HCI Track-A Evaluating UIs (Analytical) Week40

Posted Nov 19, 2024 Updated Nov 19, 2024

By Wei Xiong

7 min read

Evaluation in Human-Computer Interaction (HCI)

Introduction

This week, we delve into the critical topic of evaluation in Human-Computer Interaction (HCI). Evaluation is fundamental to the design process, and we will explore various forms, focusing specifically on analytical evaluation. Additionally, we’ll touch upon why evaluation is essential in the first place.

Why Do We Evaluate?

Determine Success

Regardless of whether you see yourself as an engineer, developer, scientist, or researcher, a common goal is to determine whether your theories, ideas, or designs actually work. Evaluation helps us:

Assess if we’ve fulfilled the project’s requirements and promises.
Understand when a project is complete.

Part of the Design Process

Evaluation isn’t just a final step to satisfy stakeholders; it’s an integral part of the design process:

Formative Evaluation: Conducted before or during the project to understand users, their needs, and how to build tools effectively.
Summative Evaluation: Conducted at the end of a design cycle to assess how well the system performs against certain criteria.

Separates Amateurs from Professionals

Professionals validate and evaluate their work to ensure it meets high standards:

Avoids costly errors that can have significant financial or even life-threatening consequences.
Involves users early on to increase adoption and create better solutions.

Types of Evaluation

Formative vs. Summative Evaluation

Formative Evaluation:
- Conducted before or during the design process.
- Aims to improve the software by finding problems and informing design choices.
- Example: Understanding user needs, preferences, and contexts.
Summative Evaluation:
- Conducted after the system is built.
- Measures the system’s performance against predefined benchmarks or certifications.
- Example: Testing if the software meets accessibility standards.

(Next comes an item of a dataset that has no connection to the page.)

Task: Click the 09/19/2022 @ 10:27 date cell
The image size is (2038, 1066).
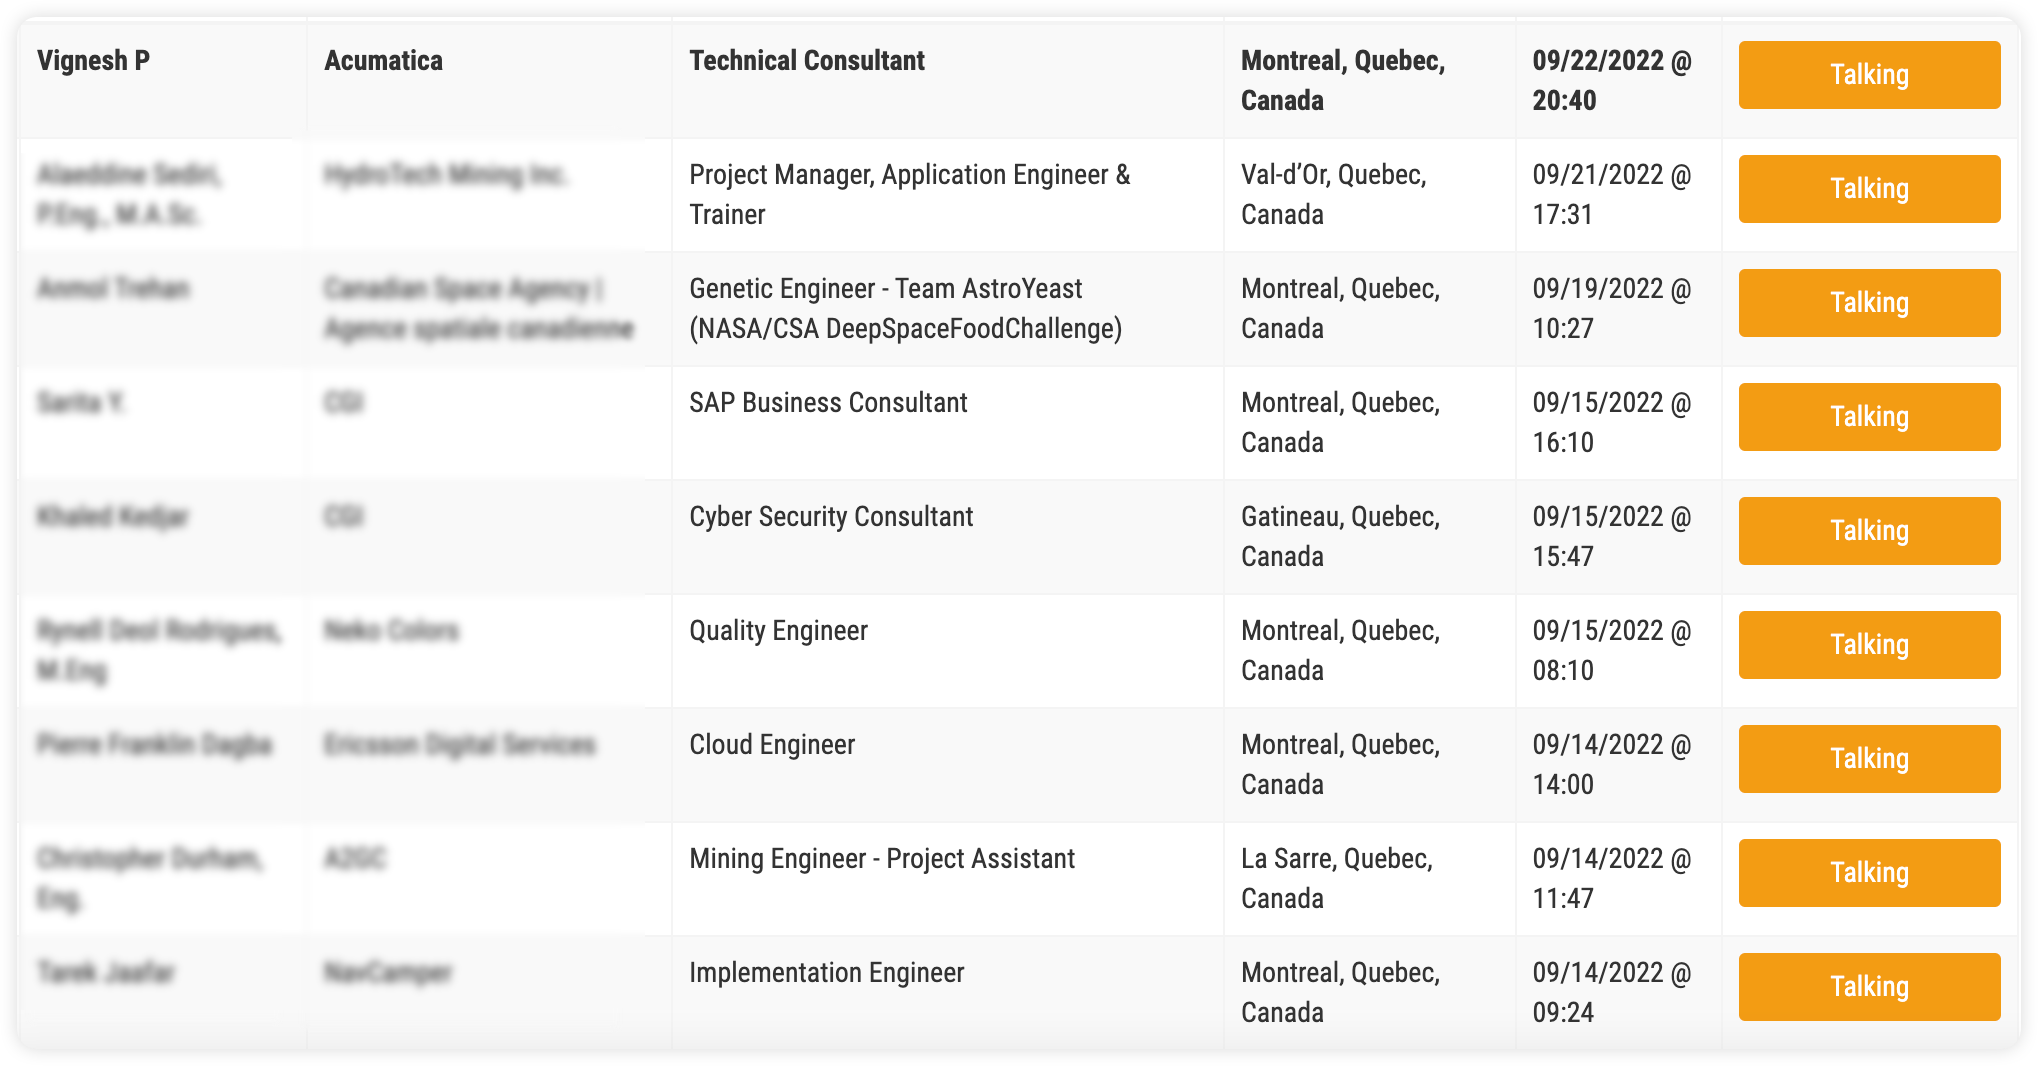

Analytical vs. Empirical Evaluation

Analytical Evaluation:
- Does not involve users.
- Based on theoretical models, rules of thumb, principles, or heuristics.
- Useful for early detection of usability issues.
Empirical Evaluation:
- Involves users interacting with the system.
- Based on observations, experiments, and user feedback.
- Provides insights into real-world use and user satisfaction.

Laboratory vs. Field Studies

Laboratory Studies:
- Controlled environment.
- High degree of control over variables.
- May lack real-world context.
Field Studies:
- Conducted in the user’s natural environment.
- Provides realistic insights.
- Less control over external factors.

Choosing the Right Evaluation Method

No One-Size-Fits-All

There is no single evaluation method that works for every situation. The choice depends on:

Stage of the project.
Resources available (time, money, expertise).
Specific goals of the evaluation (e.g., usability, performance, adoption).

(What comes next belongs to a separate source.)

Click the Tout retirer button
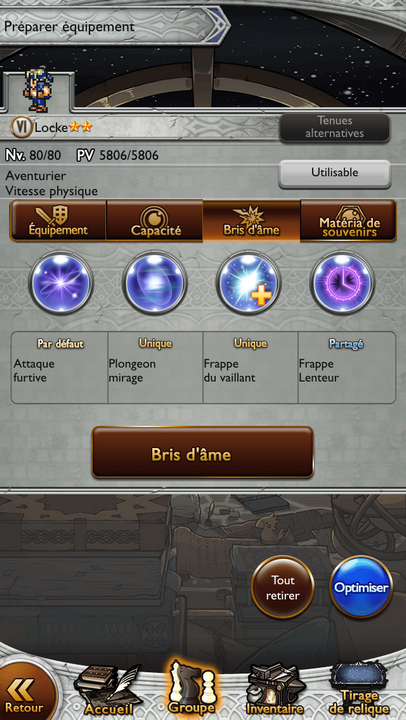Image resolution: width=406 pixels, height=720 pixels. [x=283, y=588]
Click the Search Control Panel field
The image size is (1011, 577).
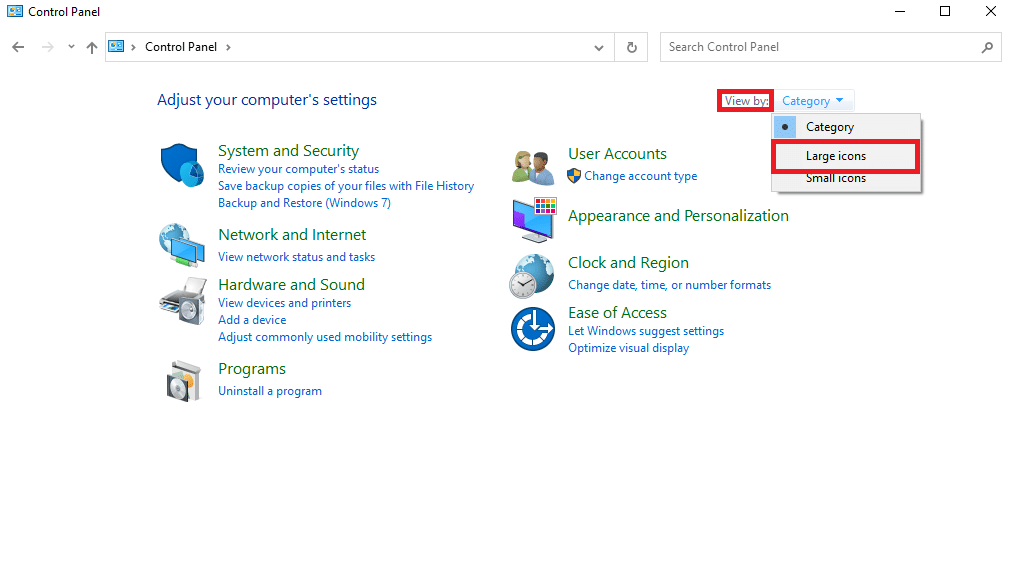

Factors to Consider - ASSESSING EVALUATION

Validity: Is the evaluation correctly assessing the system?
- Some problems can’t be found by all types of evaluations
Reliability: Are the evaluation results independent of the evaluators?
- The “evaluator effect”
Usefulness: Can the results be used for their intended purpose?
- Not all evaluations will actually be useful

Matching Evaluation to Claims

As per Tamara Munzner’s nested model:

Algorithmic Claims: Use performance evaluation without users.
Design Claims: Require user studies to assess effectiveness.

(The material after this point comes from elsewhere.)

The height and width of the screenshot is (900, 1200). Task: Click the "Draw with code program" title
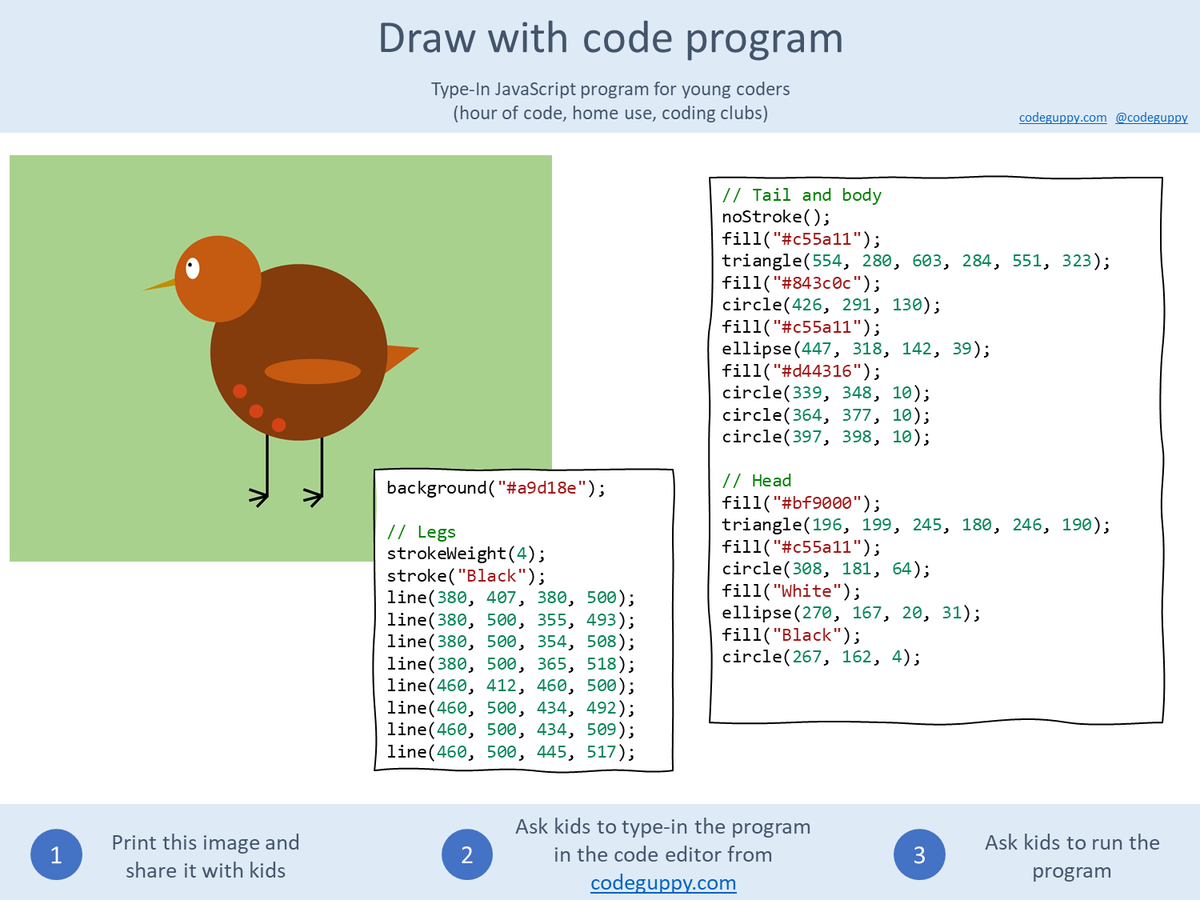point(610,38)
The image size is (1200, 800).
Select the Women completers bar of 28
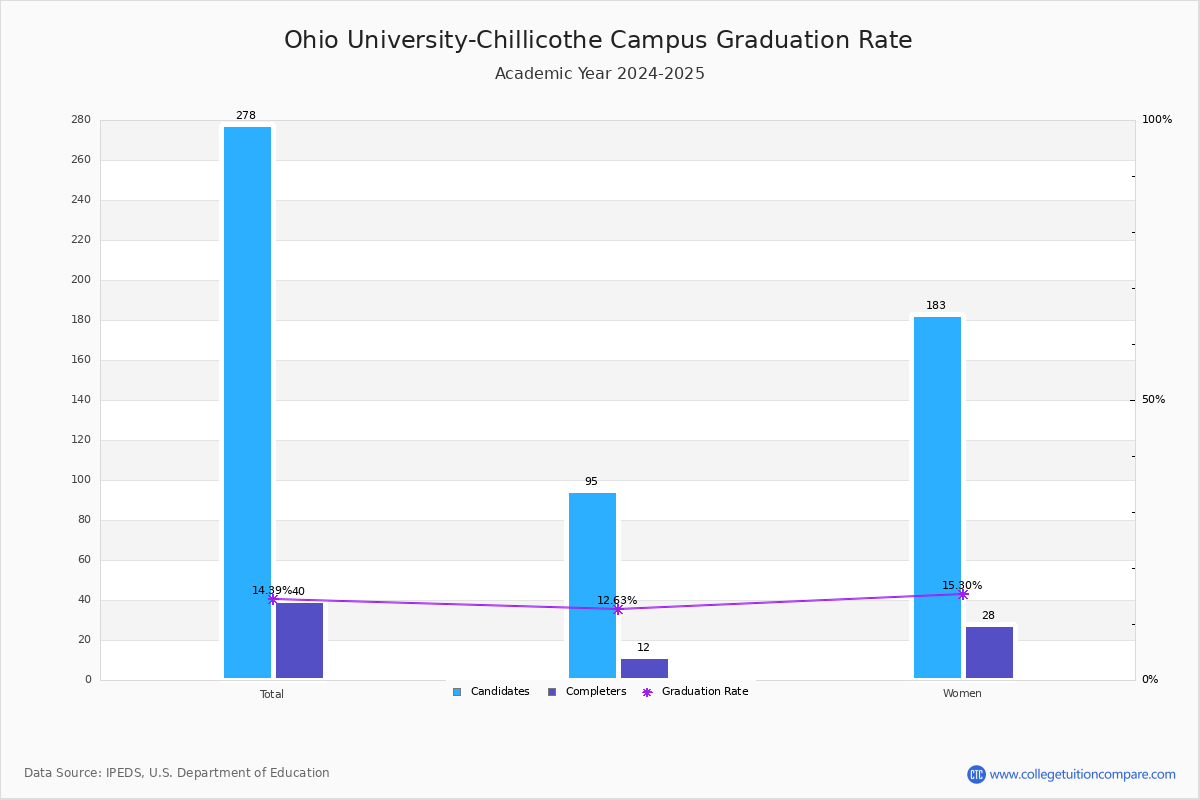pos(989,653)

Analytical Evaluation Methods

Purpose: Assess an interactive system based on questions, rules of thumb, or models of performance.
Components:

Process for performing evaluation
Resources to be used in the process

Heuristic Evaluation

Definition:
Assessing an interface against a set of usability principles (heuristics).
Process:
1. List the steps to conduct a typical operation.
2. Focus on the interactions with the system.
3. Apply rules of thumb and guidelines to assess.
Usability Heuristics Examples:
- Visibility of system status.
- Match between system and real world.
- User control and freedom.
- Consistency and standards.
Pros:
- Cheap, fast, and easy.
Cons:
- Error prone, not exhaustive, not user-centered.
Specialized Heuristic Evaluation
- Approach: Run an evaluation with only expert participants.
- Hybrid of empirical and analytical evaluation
- Experts provide specialized knowledge
- Higher chance of finding deep problems

Exercise: Sending an Email

Task: Write down the steps to send an email using your favorite app.
Evaluation: Identify any violations of usability heuristics.
Findings: Most email apps had minor nuisances but no critical issues.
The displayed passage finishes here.